WORK REQUEST
A stretch of the entries below is to be set down exactly, running from the line with "The width and height of the screenshot is (1920, 930)." through the line with "Given: Click the green", both included, and no other line.

◇ ◇ ◇

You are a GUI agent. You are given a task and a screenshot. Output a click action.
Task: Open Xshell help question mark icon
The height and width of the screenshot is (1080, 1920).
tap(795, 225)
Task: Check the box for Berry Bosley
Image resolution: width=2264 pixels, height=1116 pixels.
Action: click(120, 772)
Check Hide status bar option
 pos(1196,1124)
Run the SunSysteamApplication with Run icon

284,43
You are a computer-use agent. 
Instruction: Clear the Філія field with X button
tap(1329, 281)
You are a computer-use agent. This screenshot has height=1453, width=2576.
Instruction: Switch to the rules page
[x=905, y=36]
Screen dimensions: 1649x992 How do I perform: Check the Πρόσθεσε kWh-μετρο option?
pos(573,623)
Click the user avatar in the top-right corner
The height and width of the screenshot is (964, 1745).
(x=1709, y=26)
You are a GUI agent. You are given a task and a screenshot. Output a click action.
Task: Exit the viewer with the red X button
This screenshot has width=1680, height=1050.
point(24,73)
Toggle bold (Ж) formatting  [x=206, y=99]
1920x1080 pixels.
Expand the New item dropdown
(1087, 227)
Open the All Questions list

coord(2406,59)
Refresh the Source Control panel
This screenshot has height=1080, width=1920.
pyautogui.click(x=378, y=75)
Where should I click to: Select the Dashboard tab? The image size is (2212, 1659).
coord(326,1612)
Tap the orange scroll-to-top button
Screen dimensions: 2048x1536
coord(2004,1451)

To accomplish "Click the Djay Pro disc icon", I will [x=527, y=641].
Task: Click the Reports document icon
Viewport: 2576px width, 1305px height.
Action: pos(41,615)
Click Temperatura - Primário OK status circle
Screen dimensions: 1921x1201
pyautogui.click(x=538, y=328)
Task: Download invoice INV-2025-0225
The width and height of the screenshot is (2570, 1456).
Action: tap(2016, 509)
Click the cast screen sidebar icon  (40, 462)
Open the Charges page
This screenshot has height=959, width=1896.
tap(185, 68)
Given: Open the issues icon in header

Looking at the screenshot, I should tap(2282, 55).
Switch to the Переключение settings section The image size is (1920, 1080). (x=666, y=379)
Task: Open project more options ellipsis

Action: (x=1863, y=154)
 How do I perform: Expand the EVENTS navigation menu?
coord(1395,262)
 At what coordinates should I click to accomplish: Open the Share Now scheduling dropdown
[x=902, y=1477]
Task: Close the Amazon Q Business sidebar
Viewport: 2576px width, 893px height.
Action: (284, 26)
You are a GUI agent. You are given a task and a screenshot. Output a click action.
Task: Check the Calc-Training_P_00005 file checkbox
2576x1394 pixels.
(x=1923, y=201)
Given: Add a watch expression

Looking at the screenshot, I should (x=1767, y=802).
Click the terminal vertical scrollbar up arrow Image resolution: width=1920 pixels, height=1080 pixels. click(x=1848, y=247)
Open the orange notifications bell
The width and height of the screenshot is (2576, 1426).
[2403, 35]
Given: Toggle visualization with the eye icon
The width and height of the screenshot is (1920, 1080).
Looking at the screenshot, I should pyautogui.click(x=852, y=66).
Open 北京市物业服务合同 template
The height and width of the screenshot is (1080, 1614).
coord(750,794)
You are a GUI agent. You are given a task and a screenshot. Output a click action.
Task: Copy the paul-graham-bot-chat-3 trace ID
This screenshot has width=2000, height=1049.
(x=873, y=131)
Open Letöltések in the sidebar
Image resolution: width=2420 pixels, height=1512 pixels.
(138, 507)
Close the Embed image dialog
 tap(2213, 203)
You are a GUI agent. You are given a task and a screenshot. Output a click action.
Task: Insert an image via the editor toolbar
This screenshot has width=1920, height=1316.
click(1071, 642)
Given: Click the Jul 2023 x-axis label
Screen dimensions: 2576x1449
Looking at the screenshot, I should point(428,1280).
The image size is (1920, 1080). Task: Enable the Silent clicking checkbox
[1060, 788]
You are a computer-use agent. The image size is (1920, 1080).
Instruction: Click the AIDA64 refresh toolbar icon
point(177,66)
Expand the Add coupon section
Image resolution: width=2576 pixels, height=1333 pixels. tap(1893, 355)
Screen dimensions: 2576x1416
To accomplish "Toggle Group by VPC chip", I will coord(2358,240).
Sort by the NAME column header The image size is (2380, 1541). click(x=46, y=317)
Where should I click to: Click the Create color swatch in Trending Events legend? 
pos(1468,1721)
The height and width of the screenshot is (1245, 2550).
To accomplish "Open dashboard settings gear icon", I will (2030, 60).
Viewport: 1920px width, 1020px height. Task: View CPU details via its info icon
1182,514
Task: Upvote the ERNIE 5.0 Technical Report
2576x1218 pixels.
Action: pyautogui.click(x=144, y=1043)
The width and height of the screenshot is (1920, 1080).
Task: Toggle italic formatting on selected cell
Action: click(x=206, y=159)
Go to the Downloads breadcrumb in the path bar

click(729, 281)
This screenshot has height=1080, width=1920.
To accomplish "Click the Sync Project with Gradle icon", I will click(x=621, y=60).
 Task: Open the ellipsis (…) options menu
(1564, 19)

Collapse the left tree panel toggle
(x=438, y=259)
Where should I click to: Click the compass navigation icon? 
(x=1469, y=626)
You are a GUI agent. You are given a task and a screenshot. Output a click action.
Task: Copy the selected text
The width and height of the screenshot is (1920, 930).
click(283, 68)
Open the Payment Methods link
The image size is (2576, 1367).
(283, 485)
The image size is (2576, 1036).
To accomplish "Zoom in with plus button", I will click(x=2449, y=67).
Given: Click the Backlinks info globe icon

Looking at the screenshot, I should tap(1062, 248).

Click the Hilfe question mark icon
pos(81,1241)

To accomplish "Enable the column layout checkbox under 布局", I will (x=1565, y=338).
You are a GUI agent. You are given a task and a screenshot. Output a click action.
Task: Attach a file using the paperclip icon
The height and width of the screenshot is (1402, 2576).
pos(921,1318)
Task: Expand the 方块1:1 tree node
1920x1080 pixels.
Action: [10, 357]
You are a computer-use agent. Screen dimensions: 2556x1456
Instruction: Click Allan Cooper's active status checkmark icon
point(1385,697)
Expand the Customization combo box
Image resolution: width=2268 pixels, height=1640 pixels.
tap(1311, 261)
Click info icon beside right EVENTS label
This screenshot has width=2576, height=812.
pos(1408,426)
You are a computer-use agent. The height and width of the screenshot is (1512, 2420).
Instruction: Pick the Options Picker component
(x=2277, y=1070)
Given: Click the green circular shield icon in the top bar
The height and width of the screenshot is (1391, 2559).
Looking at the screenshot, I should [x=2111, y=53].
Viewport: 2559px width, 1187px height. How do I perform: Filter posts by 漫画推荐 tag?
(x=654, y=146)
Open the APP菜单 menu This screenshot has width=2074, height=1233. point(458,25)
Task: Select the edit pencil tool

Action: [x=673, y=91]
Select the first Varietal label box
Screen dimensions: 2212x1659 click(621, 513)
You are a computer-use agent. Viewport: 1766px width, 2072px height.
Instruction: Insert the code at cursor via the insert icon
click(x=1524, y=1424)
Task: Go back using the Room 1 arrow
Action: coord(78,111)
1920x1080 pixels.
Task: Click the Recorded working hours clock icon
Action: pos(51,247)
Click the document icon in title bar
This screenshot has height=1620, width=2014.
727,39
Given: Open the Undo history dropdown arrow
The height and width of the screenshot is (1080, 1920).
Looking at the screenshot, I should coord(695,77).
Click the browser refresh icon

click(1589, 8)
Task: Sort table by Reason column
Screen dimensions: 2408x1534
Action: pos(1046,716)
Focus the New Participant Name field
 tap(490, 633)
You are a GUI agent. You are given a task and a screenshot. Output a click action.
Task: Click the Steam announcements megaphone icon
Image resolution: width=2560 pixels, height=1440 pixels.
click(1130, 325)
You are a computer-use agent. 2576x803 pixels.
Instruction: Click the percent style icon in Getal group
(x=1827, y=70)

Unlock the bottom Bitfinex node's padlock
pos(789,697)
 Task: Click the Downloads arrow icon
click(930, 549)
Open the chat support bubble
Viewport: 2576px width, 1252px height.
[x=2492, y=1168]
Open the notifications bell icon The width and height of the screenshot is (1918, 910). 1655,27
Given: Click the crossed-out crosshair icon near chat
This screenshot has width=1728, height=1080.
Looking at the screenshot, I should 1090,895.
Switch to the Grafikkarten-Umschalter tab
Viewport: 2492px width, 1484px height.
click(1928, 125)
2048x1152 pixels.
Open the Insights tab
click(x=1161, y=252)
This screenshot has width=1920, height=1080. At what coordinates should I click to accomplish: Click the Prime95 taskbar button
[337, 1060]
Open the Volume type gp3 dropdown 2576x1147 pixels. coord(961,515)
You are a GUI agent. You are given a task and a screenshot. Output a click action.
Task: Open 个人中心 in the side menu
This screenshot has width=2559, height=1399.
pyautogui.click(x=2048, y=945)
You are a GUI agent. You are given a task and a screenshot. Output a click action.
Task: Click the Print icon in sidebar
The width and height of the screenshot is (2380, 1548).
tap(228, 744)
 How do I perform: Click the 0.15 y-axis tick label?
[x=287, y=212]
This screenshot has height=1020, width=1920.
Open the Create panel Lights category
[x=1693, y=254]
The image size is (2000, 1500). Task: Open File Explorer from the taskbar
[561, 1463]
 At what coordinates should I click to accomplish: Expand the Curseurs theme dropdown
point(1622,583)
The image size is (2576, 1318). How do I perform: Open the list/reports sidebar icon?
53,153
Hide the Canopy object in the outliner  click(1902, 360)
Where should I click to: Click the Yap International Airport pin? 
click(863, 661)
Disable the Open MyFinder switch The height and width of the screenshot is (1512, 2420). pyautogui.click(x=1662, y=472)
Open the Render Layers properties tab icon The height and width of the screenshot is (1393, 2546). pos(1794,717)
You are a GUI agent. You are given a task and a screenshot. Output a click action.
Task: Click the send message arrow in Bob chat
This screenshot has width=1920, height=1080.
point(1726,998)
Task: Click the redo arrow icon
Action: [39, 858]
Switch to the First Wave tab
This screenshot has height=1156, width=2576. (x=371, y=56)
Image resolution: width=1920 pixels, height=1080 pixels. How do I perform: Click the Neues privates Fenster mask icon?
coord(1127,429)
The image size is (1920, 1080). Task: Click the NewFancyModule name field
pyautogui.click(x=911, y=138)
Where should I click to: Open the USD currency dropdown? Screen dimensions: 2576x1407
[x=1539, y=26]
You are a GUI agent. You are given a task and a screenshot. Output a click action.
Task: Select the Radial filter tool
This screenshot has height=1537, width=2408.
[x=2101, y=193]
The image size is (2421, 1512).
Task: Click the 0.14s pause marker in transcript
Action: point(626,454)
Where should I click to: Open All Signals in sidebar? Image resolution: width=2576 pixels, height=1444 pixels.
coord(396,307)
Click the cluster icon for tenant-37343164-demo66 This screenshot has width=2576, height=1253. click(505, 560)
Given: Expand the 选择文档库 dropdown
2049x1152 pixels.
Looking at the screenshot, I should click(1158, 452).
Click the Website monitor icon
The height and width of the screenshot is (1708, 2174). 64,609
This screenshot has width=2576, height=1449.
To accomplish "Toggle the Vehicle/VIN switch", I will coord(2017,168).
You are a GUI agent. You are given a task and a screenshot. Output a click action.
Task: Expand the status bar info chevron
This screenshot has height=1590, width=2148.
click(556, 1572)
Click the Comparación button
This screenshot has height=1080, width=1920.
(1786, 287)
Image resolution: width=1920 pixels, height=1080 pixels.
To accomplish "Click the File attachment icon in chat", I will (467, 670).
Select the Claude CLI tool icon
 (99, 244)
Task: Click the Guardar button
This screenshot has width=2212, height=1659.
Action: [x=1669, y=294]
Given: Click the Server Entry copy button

◇ ◇ ◇

REPLY TO THE TASK
The width and height of the screenshot is (1920, 930).
click(283, 68)
Open the Payment Methods link
The image size is (2576, 1367).
(283, 485)
The image size is (2576, 1036).
To accomplish "Zoom in with plus button", I will click(x=2449, y=67).
Given: Click the Backlinks info globe icon

Looking at the screenshot, I should tap(1062, 248).

Click the Hilfe question mark icon
pos(81,1241)

To accomplish "Enable the column layout checkbox under 布局", I will (x=1565, y=338).
You are a GUI agent. You are given a task and a screenshot. Output a click action.
Task: Attach a file using the paperclip icon
The height and width of the screenshot is (1402, 2576).
pos(921,1318)
Task: Expand the 方块1:1 tree node
1920x1080 pixels.
Action: [10, 357]
You are a computer-use agent. Screen dimensions: 2556x1456
Instruction: Click Allan Cooper's active status checkmark icon
point(1385,697)
Expand the Customization combo box
Image resolution: width=2268 pixels, height=1640 pixels.
tap(1311, 261)
Click info icon beside right EVENTS label
This screenshot has width=2576, height=812.
pos(1408,426)
You are a computer-use agent. The height and width of the screenshot is (1512, 2420).
Instruction: Pick the Options Picker component
(x=2277, y=1070)
Given: Click the green circular shield icon in the top bar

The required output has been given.